High-frequency physiological waveform data are commonly used to monitor patient cardiac, circulatory, and respiratory status. The availability of adult clinical and physiological waveform data, much of it in research repositories, has had a profound impact on the research community, leading to numerous clinical and methodological advances1,2,3,4,5,6,7,8,9,10,11,12,13. However, pediatric patients differ from adult patients to such a degree that models developed for and trained on adult data do not generalize well to pediatrics. For example, a resting heart rate of 150 is normal for a newborn and considered tachycardia in adults. Currently, no large repositories of high-frequency pediatric physiological waveform data are widely available for research. The creation of such a repository and the tools to analyze it are critical to enable developments in pediatric medicine with machine learning (ML).
The latest iteration of the Medical Information Mart for Intensive Care (MIMIC-III) is a freely accessible critical care database which includes physiological waveforms, vital signs, laboratory measurements, survival data, and more3. These data have provided the basis for almost two decades of annual Computing in Cardiology ML competitions through the PhysioNet organization as well as collaborative efforts and code-sharing amongst researchers to drive progress in the fields of ML and medicine12. The UK Biobank is an open-access database with the specific goal of identifying the causes of a complex diseases of middle and old age13. The ability of researchers to access these data has facilitated numerous analyses towards diverse research goals.
Architectures leveraging advances in deep neural networks have demonstrated success using large volumes of unprocessed (i.e., unstructured) data such as physiological waveforms and medical images4,7,8,9,10,11. Medical research datasets have enabled a generation of research efforts in medical ML and deep learning3,12,13. Similar pediatric-focused research datasets are neither easily nor widely available and models and conclusions based on adult data cannot be generalized to pediatric populations. Leveraging the power of ML to improve the quality of pediatric care requires large, well-organized, pediatric-specific open-access datasets to be made available for research purposes.

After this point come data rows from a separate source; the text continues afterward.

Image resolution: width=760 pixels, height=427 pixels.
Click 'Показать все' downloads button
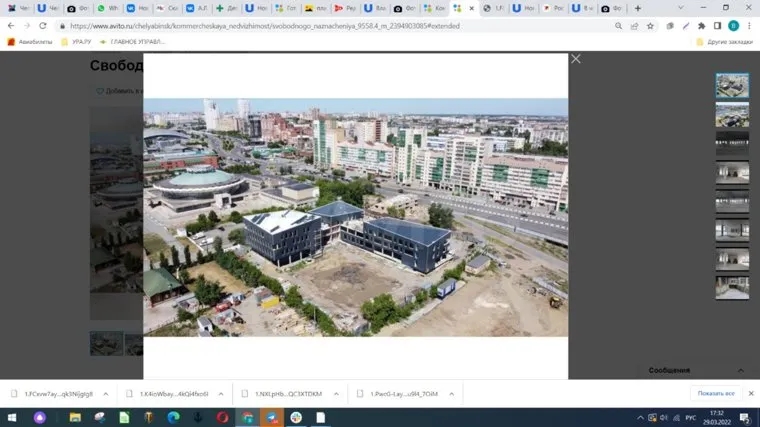click(x=716, y=394)
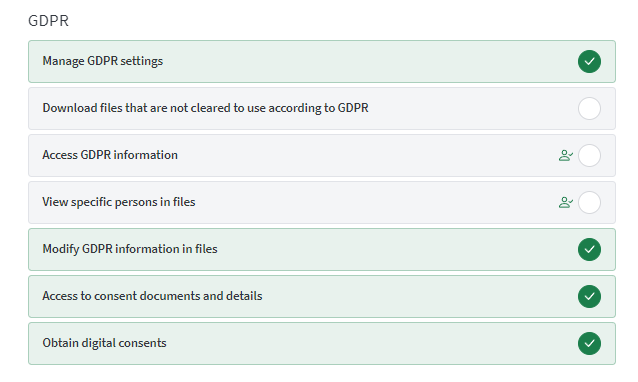Click the 'Manage GDPR settings' label text
The height and width of the screenshot is (382, 638).
(103, 61)
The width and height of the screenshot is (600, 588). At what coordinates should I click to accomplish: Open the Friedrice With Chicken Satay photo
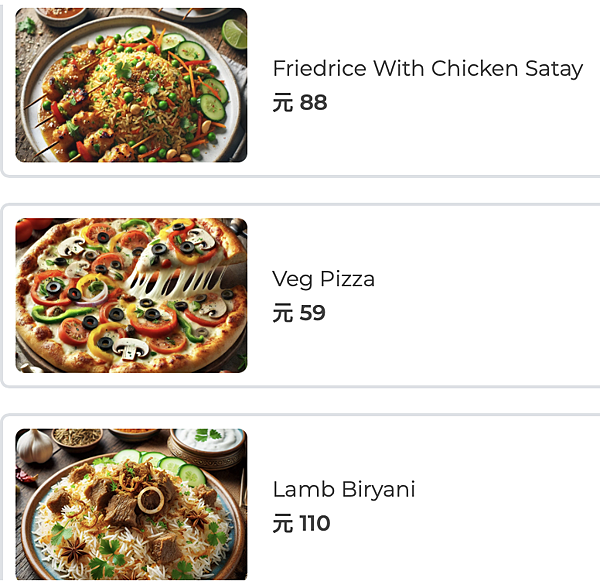(x=131, y=85)
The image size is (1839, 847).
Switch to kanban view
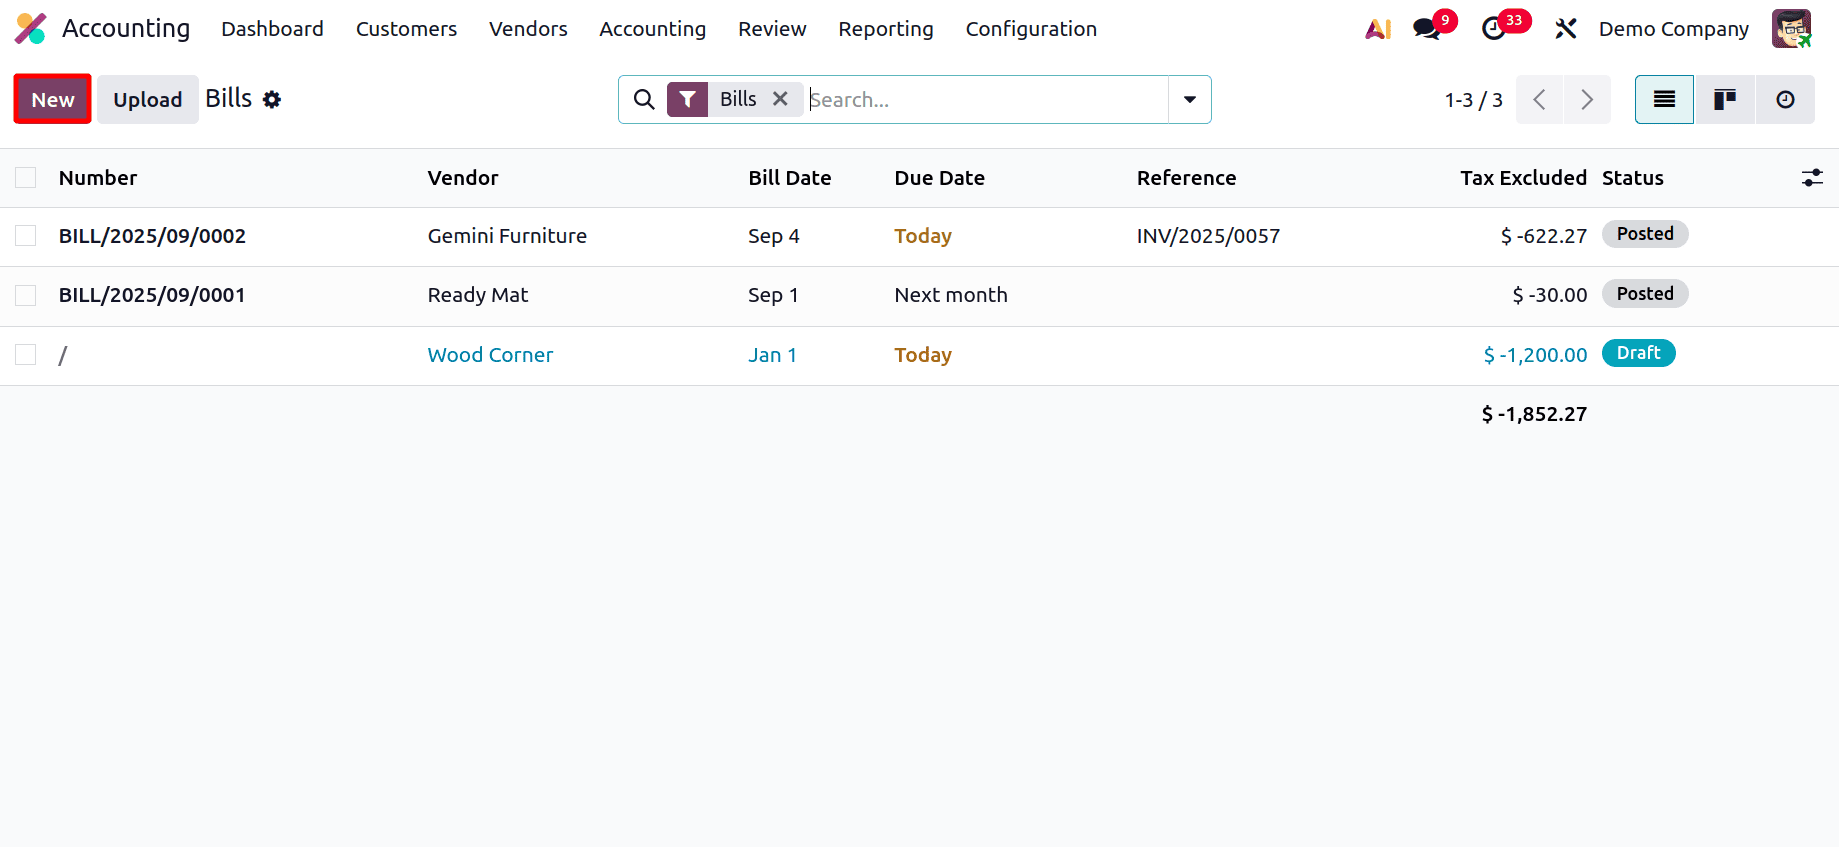[x=1725, y=99]
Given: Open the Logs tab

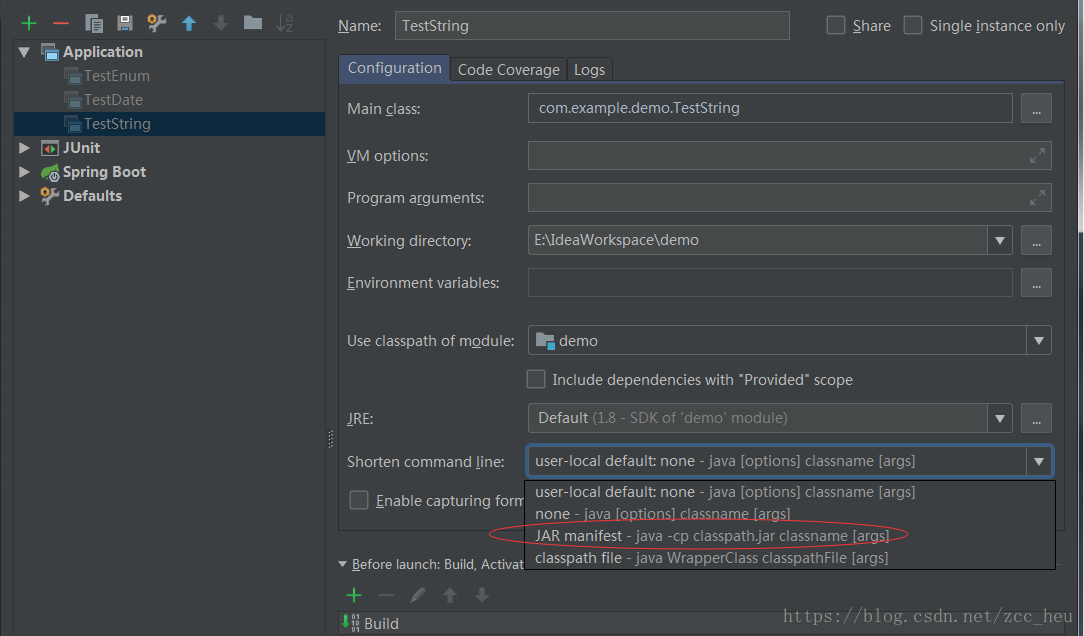Looking at the screenshot, I should [589, 69].
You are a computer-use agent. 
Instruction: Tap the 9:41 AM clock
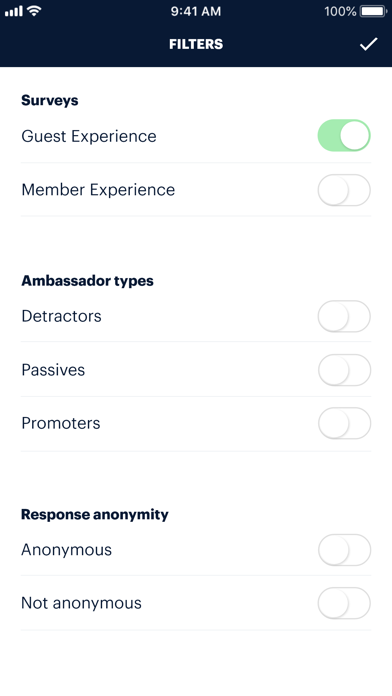click(196, 11)
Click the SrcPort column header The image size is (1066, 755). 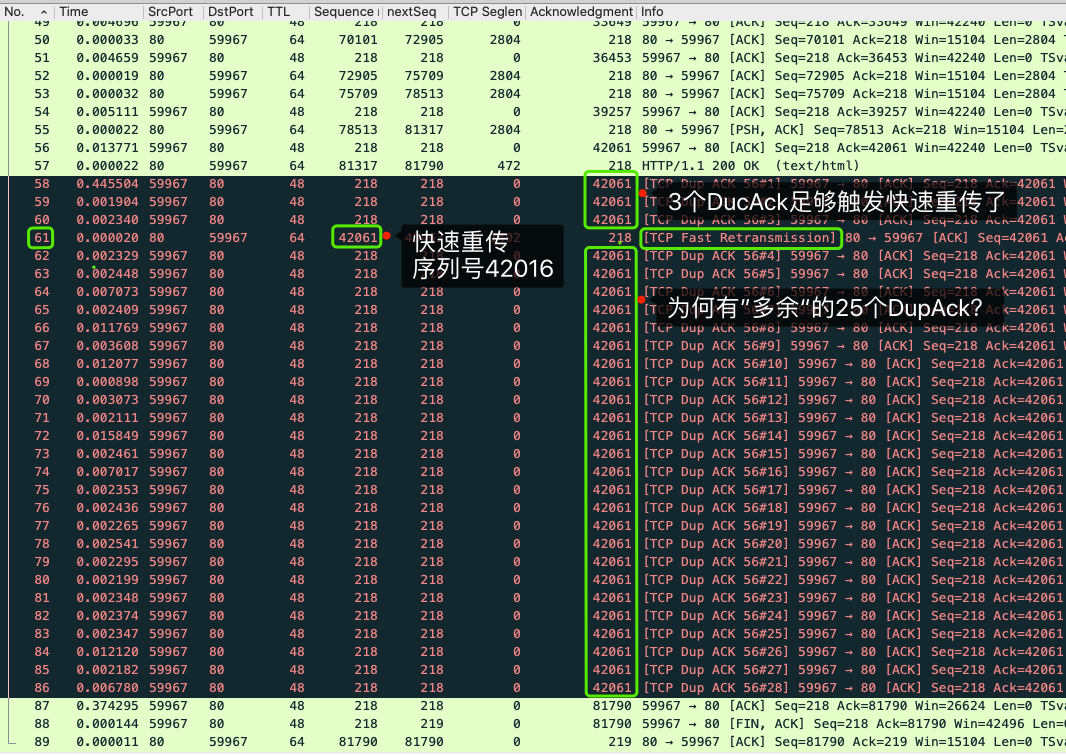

WAVES is a large, single-center dataset comprising 9 years of high-frequency physiological waveform data from patients in intensive and acute care units at a large academic, pediatric medical center (Fig. 1) that has been deposited to https://redivis.com/datasets/heph-f0yqqyy6414. Researchers can register an account and obtain access to the WAVES dataset at https://redivis.com/WAVES/datasets. WAVES consists of 10.6 million hours of 1 to 20 concurrent types of high-frequency physiological waveforms. Approximately 1.5 million waveform samples were collected over 50,364 encounters, with each encounter defined as all units visited during one hospitalization. Patient date of birth was recorded for 40.5% of encounters and patient sex was recorded for 53.8% of encounters. For those encounters for which it was available, median age at start of the first waveform measurement was 4.2 years (interquartile range 94 days to 11.12 years) and patients were under the age of 18 at the start of 95.8% of encounters. Sex was female for 54.3% of encounters where male/female data on patient sex was recorded (total numbers: 46.1% male, 38.8% female, 15.1% unidentified/refused to answer/non-male and non-female identifying). WAVES is currently the largest pediatric-focused physiological waveform dataset available for research and the second largest repository of correlated multi-channel physiological waveform data (second to the MIMIC-III clinical database3). The availability of parallel timeseries with various degrees of correlation and readily interpretable features, e.g., low blood pressure, may be a valuable resource for methodological time series research15,16,17.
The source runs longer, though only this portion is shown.